Dai’s appearance last Monday night on the ABC program Q and A allowed for the issue of the bamboo ceiling to be finally discussed on national broadcast television.
“Ten per cent of the population in Australia are of Asian heritage. Being an Asian, of course I want to promote that, but I’m sure our institutions do not reflect – the leadership of our institutions do not reflect what we have – the population in our society,” she said.
This issue was also acknowledged by other Q&A panellists including the Education Minister, Simon Birmingham.
“I think you see a lot of very successful Asian people getting to senior middle management and management roles but not necessarily filling the CEO spots. And so there is something for us to make sure we do better at.”
So how do we address the bamboo ceiling? Acknowledging the favouritism and privilege that blocks merit-based leadership is one step. For an example, “look at our parliaments, a lot of the males that are in there did not get there based on merit. I can guarantee you that,” said Dai on Q&A. She has a fair point based on personal experience.

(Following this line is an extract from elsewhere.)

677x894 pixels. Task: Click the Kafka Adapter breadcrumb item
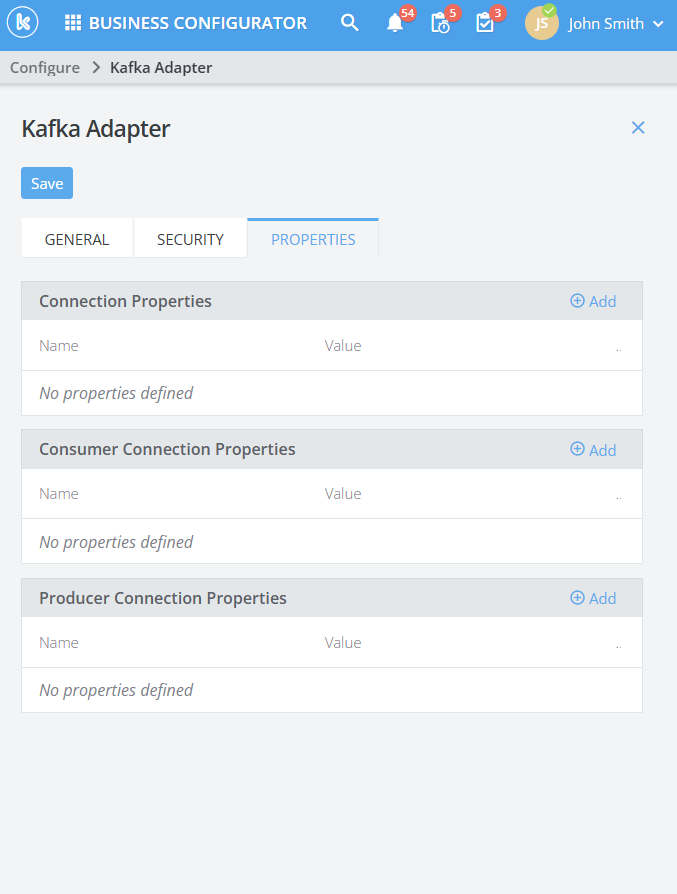click(161, 68)
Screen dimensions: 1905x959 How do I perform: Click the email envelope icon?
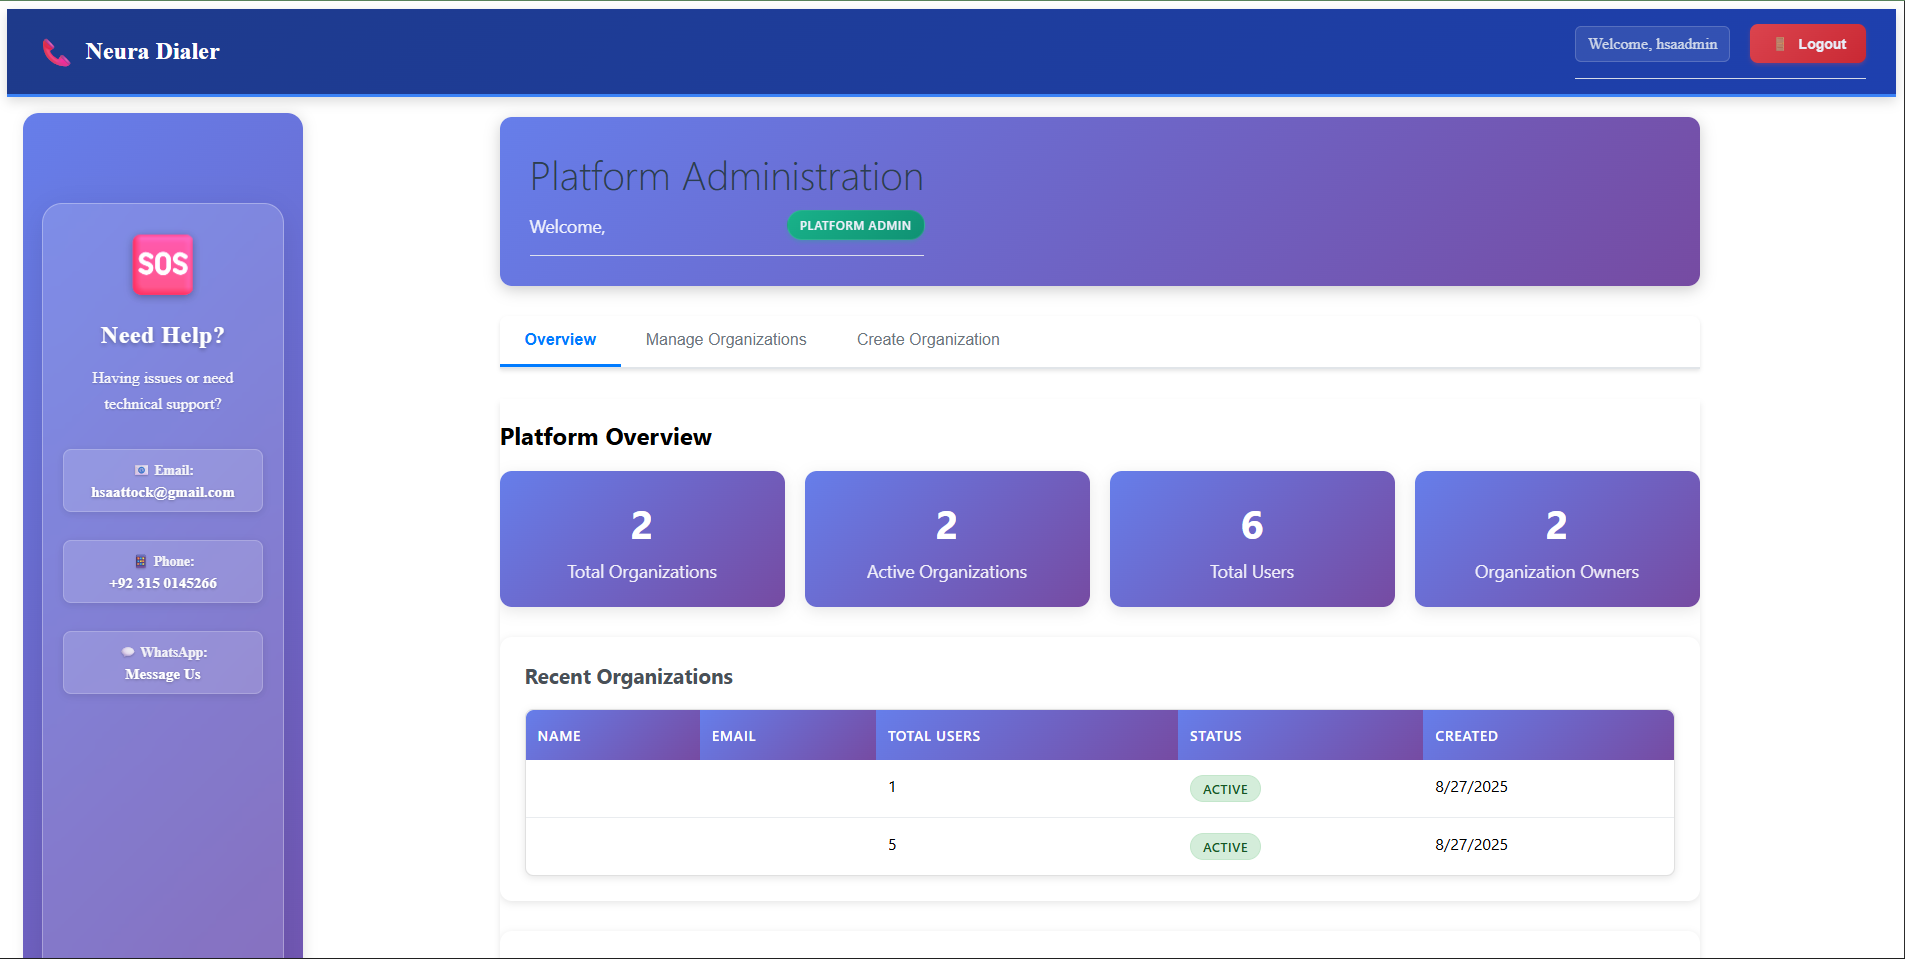[141, 470]
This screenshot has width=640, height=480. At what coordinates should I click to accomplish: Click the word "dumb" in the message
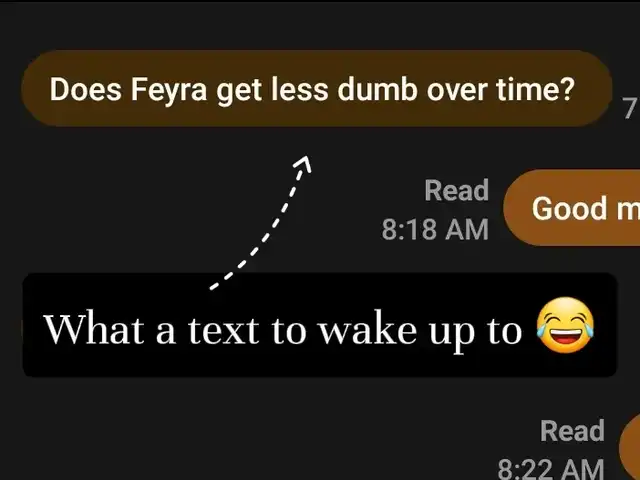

The other step is for Australian organisations and their leaders to support Asian talent to develop the skills and capabilities to lead. This is where organisations like DAWN can step in. DAWN is having the conversation with leaders in Australia’s public and private sectors to recognise diverse talent. We are also developing an Emerging Leaders Development program for people of culturally diverse backgrounds who want to build their leadership capabilities in their personal and professional journeys.
All Australians, not only Asians, should recognise that although the bamboo ceiling may be tough, it is the bamboo that can be used to break it.